House teams instructs CS Mailu to support biotech research

Health Cabinet Secretary Cleopa Mailu speaks before the Senate Health committee on February 14, 2017 at Parliament Buildings. He has been told not to interfere with research on biotech products. PHOTO | DENNIS ONSONGO | NATION MEDIA GROUP

What you need to know:

  • Mr Noor revealed that the committee is working on a petition seeking to push the government to support modified crops research.
  • The ban has been in place since November 2012, though the study was later retracted for failure to adhere to standard research procedures.

Health Cabinet Secretary Cleopa Mailu has been asked to stop frustrating research on genetically modified crops on the basis of an existing ban on importation of the crops.
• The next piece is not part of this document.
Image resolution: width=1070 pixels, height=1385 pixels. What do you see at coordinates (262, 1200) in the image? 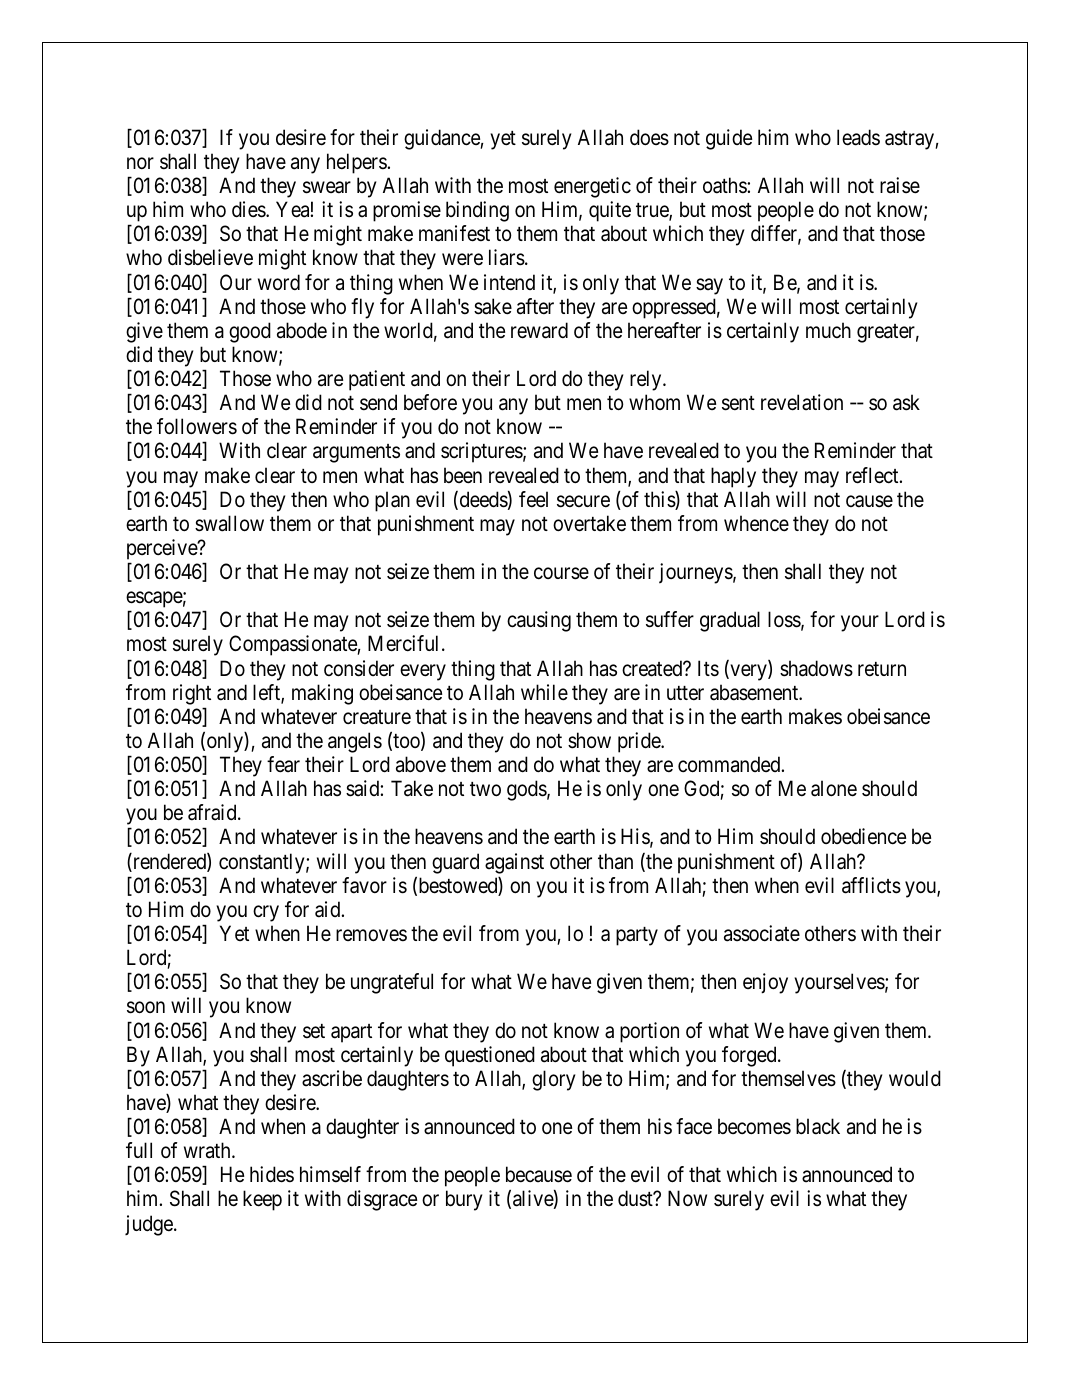
I see `keep` at bounding box center [262, 1200].
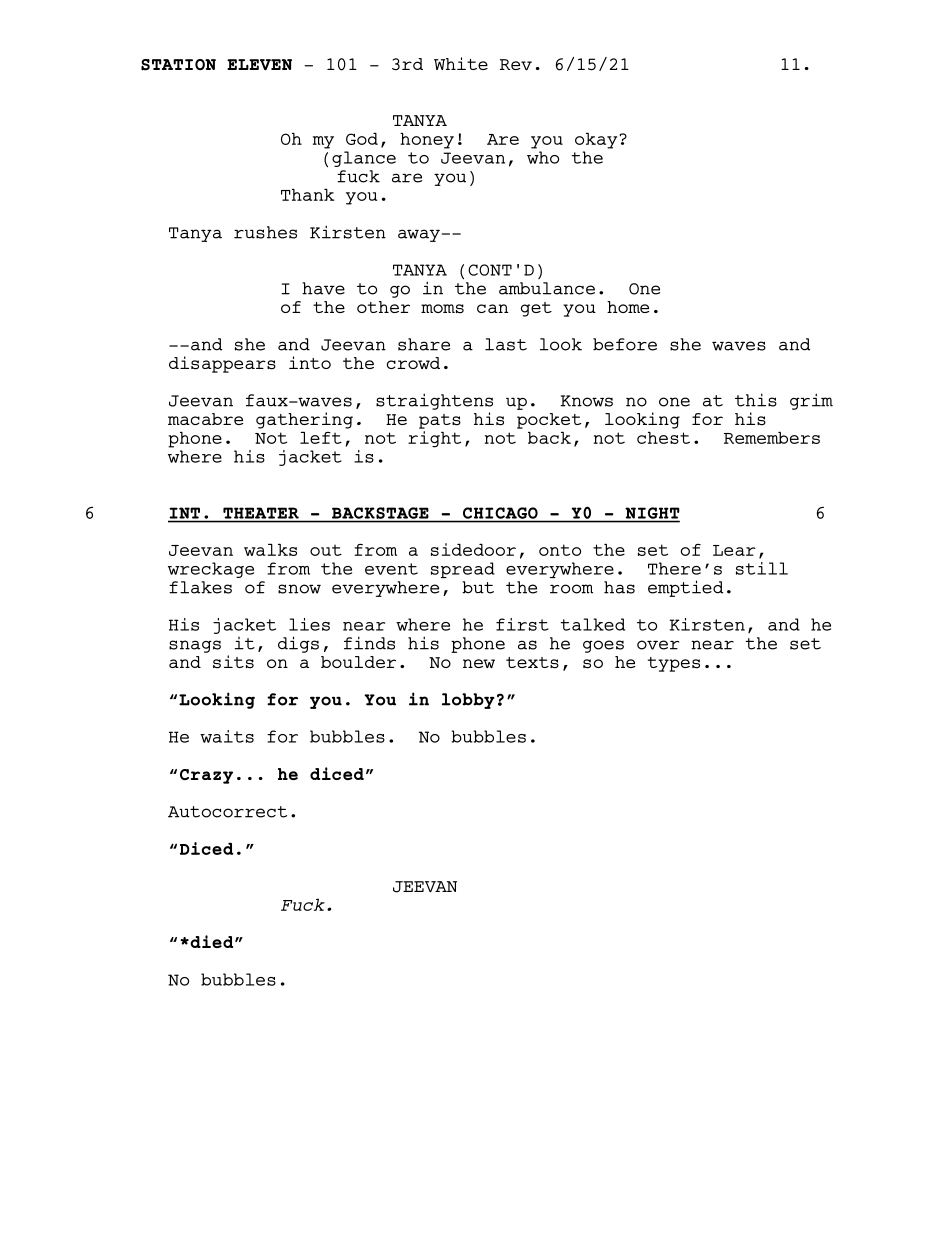 The height and width of the image is (1233, 952). I want to click on Lear, so click(734, 550).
The National Assembly’s Agriculture committee said Dr Mailu has no point suspending national performance trials for biotech maize.

“Nobody in Parliament said research should be banned. Our scientists should continue with research, even if it results to home-grown products,” the committee chairman Adan Mohammed Noor said.

The then Public Health minister Beth Mugo while announcing the ban said there was need to ascertain the safety of the biotech crops imports, following a controversial study by French researchers that linked the crops to cancer.

The ban has been in place since November 2012, though the study was later retracted for failure to adhere to standard research procedures.

Mr Noor revealed that the committee is working on a petition from the Kenya University Biotechnology Consortium seeking to push the government to support modified crops research and allow consumption of locally developed biotech crops.

This follows a move by the government to reject an application by local researchers who wanted clearance to conduct field trials of the locally developed genetically modified maize that is resistant to stalk-borer that affects the country’s staple crop.